====== Materiale di lavoro

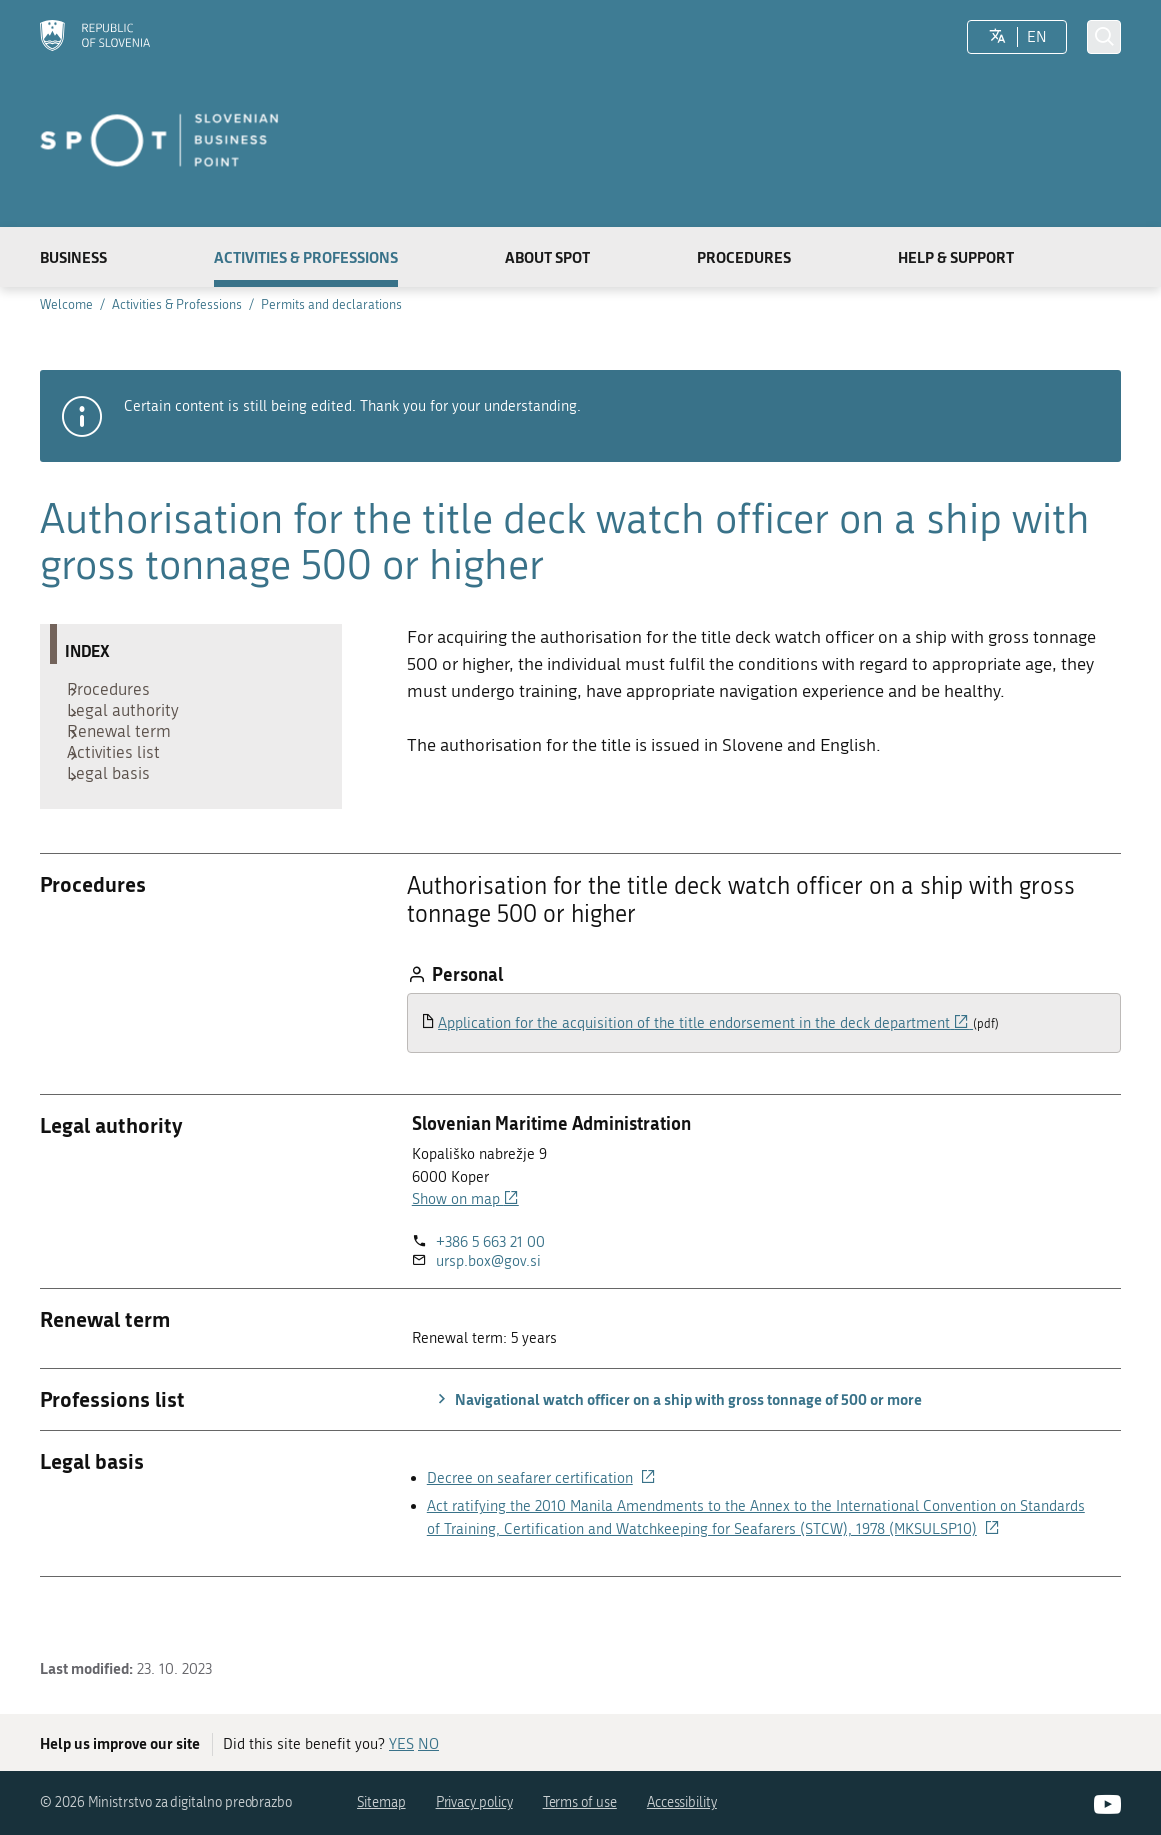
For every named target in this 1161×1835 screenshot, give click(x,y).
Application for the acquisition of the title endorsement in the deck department (705, 1068)
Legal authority (131, 723)
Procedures (744, 257)
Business (73, 257)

============

> Istruzioni da seguire
Puoi riscrivere tutte le righe qui sopra, richieste comprese, scalando per 1,9 le coordinate delle risposte e arrotondandole all'intero (le metà per eccesso), senza toccare i numeri nelle richieste e senza riportare l'immagine?

> Soluzione svolta
For every named target in this 1161×1835 screenshot, give click(x,y).
Application for the acquisition of the title endorsement in the deck department (1340, 2029)
Legal authority (249, 1374)
Procedures (1414, 488)
Business (139, 488)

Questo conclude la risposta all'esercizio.